Pesantren Kapurejo didirikan Kyai Hasan Muchyi pada 1880. Ulama bernama asli Raden Ronowijoyo itu merupakan panglima perang Pangeran Diponegoro. Kyai Hasan Muchyi adalah teman seperjuangan kawan Sentot Prawirodirdjo yang juga pengikut Diponegoro.
Menjelang kemerdekaan, anak Kyai Hasan Muchyi menikah dengan Kyai Hasyim Asyari, pendiri NU. Hasyim Asyari sempat bermukim di rumah peninggalan Kyai Hasan Muchyi. Di rumah itulah, rancangan Resolusi Jihad mulai dibahas serius.
“Konon sejumlah tokoh pernah singgah di rumah tersebut, seperti Soekarno, Tan Malaka, hingga Jendral Soedirman,” kata Gus Bik.

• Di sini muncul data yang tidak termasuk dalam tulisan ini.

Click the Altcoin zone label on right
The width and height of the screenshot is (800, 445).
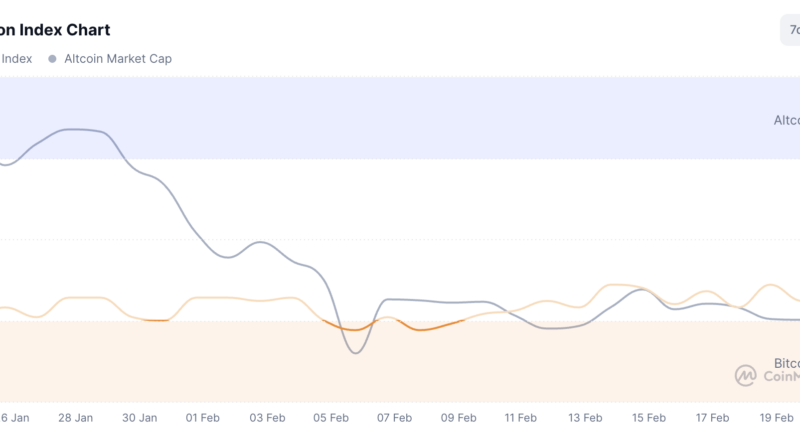point(786,120)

Sejarah itulah yang akhirnya juga mengilhami lahirnya kasidah kebangsaan. Ayah Gus Bik, Kyai Shodiq, dulunya juga pejuang Laskar Hizbullah. Selain lewat kasidah, warisan perjuangkan dijaga dengan membentuk kelompok drumband.
Syariat, salah seorang pengajar di Ponpes Kapurejo menjelaskan, keberadan drumband di pesantren adalah perwujudan suara genderang Perang Badar. Setiap ketukan harapannya bisa membangkitkan semangat juang. Demikian pula dengan pemimpin barisan drumband atau mayoret, wajib berwarna merah atau putih yang melambangkan bendera Indonesia.

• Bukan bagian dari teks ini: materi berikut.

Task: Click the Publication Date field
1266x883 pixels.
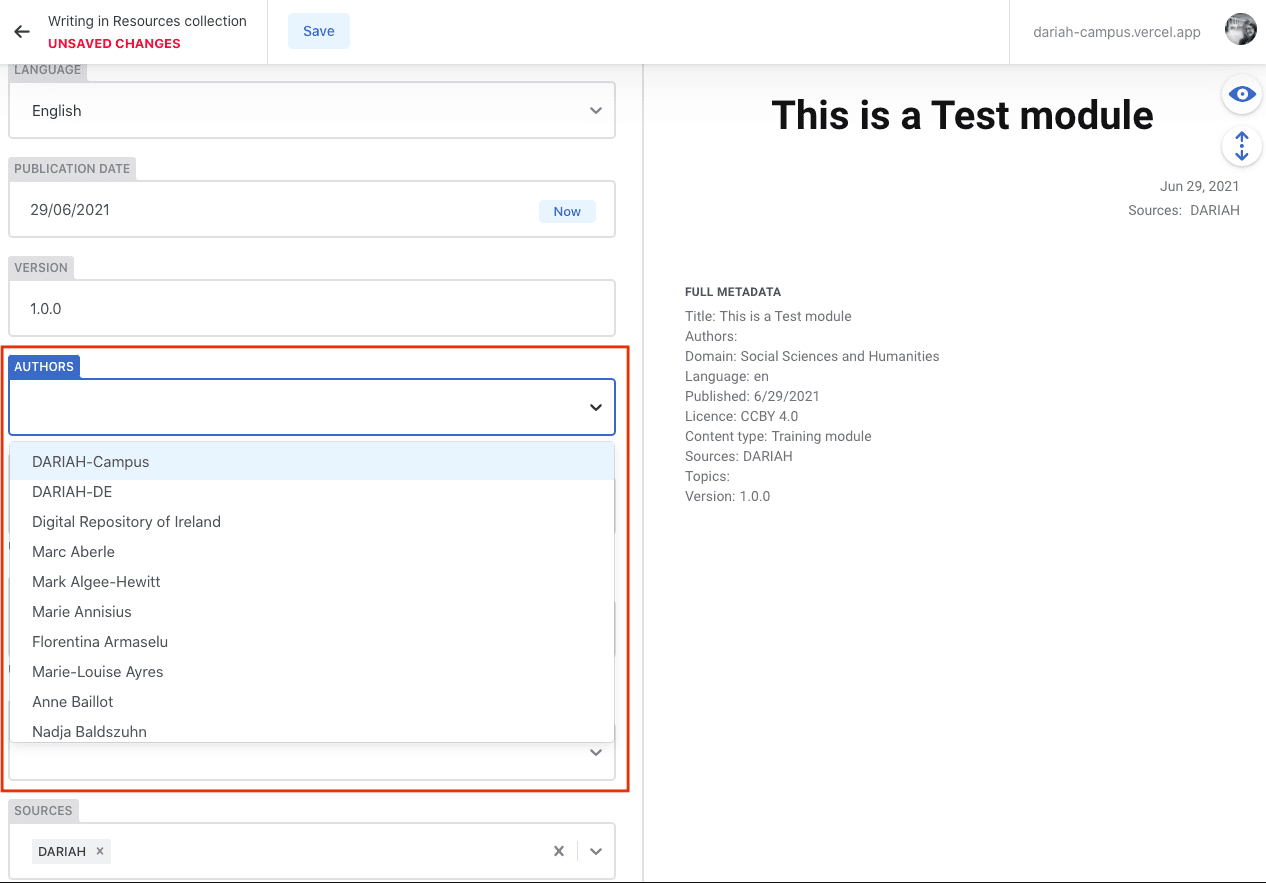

“Gerakan mayoret diambil dari gerakan silat, untuk menghalau musuh,” ujar Syariat.
Menurutnya, drumband adalah bentuk sikap bela negara, sedangkan mars atau kasidah merupakan pondasi membentuk karakter santri. Lagu ini wajib dikaji secara mendalam oleh santri yang hendak lulus.
Selain sebagai refleksi, kasidah berfungsi sebagai bekal para santri di kehidupan mendatang. Sehingga, semangat juang dalam belajar, berbakti, membela tanah air, dan agama dapat diamalkan hingga akhir hayat. (Kholisul Fatikhin, Ahmad Eko Hadi)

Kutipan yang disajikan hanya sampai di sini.